Consider using a prominent, color-coded indicator to show the overall status of the federation. This should reflect whether the federation is fully operational, partially degraded, or offline. This helps users quickly assess the health of a federation.
Consider displaying real-time indicators of each guardian’s status, such as the connection status and last activity. This information builds trust by keeping users informed about the reliability and performance of the guardians managing their funds.
Privacy considerations in guardian information display #
Fedimint automatically generates random names for guardians during setup. While users can change these names, it’s not recommended. When displaying guardian information, consider using code names like “Guardian 1” and randomly generated identicons for each guardian. This helps protect user and federation privacy, particularly for invite-only mints. Guardian information should only be visible to users who have joined the federation.
Federation metadata fields: Explanation and usage #
Federations can provide configuration and metadata to users. These metadata fields are consensus-relevant, meaning they must be consistent across all federation members. This ensures that users can rely on their accuracy. Let’s explore the core metadata fields defined in the Fedimint protocol:
federation_name: This field provides the name of the federation. It should be displayed prominently in the federation overview to help users quickly identify which federation they are interacting with.
federation_expiry_timestamp: This field contains a timestamp indicating when the federation will shut down. It’s crucial to display this information clearly to users, possibly with a countdown or warning as the expiration date approaches.
welcome_message: This field contains a welcome message for new users joining the federation. It could be displayed during the onboarding process to provide users with important information or instructions.
Flexible Use of Welcome Message
Different federations may choose to display the welcome message in different contexts. Some may use it as a welcome message, others may use it to display the terms of service or other important information.
vetted_gateways: This field contains a list of gateway identifiers that have been vetted by the federation. This information could be used to display trusted gateways to users, helping them make informed decisions about which gateways to use for payments.

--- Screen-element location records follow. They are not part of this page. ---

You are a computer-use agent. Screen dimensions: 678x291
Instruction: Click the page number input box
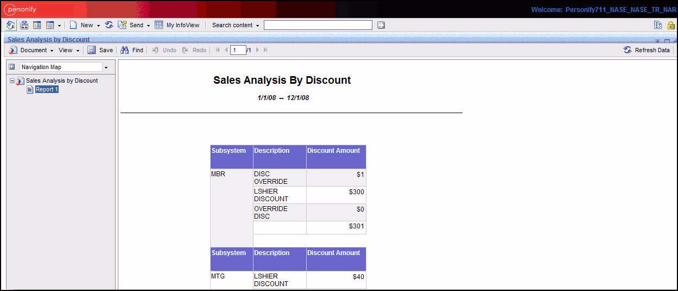(238, 50)
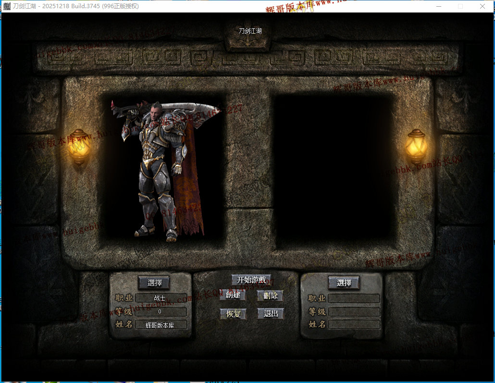Click the empty right-side 姓名 field
This screenshot has height=383, width=495.
(x=354, y=324)
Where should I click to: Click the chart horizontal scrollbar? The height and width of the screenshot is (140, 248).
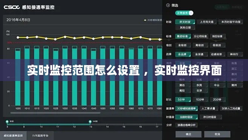click(x=55, y=113)
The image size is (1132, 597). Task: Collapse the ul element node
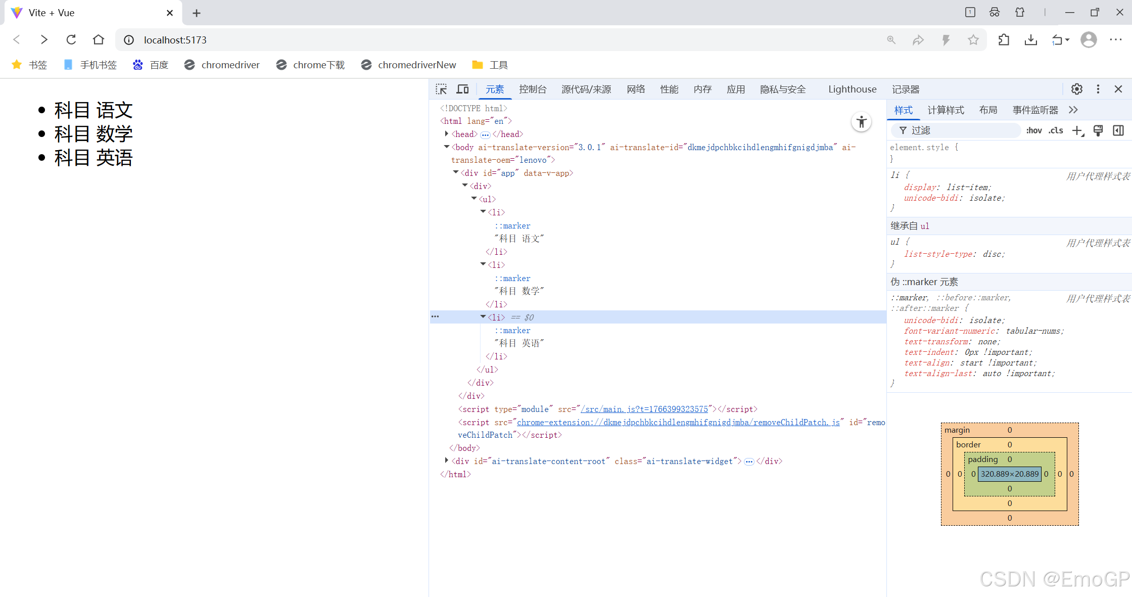point(474,199)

Displaying gateway information is not necessary. Users trust their applications to handle payments securely. Adding gateway information risks introducing unnecessary complexity.

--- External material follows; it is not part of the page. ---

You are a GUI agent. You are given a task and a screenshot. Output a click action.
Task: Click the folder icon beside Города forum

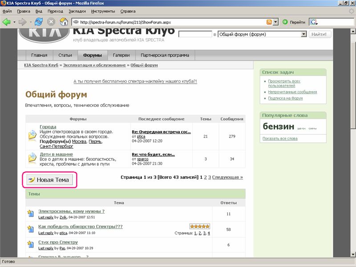(x=32, y=135)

When designing your Fedimint wallet interface, consider organizing these metadata fields in a logical, user-friendly manner to help users understand and interact with the federation. Here are some suggestions:
Display the federation_name prominently in the federation overview for quick identification.

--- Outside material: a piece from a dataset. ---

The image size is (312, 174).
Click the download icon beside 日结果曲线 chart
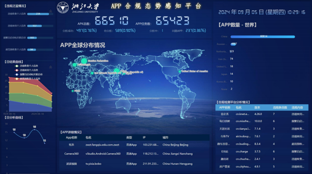(x=50, y=67)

Create a detailed federation information page incorporating the welcome_message and federation_expiry_timestamp, ensuring users are aware of important information and any time limitations.
Implement notifications or warnings based on the federation_expiry_timestamp to keep users informed about the federation’s lifespan.
By effectively incorporating these Fedimint metadata fields you can create a more transparent and informative experience for users, helping them understand the federation’s structure, rules, and trusted entities.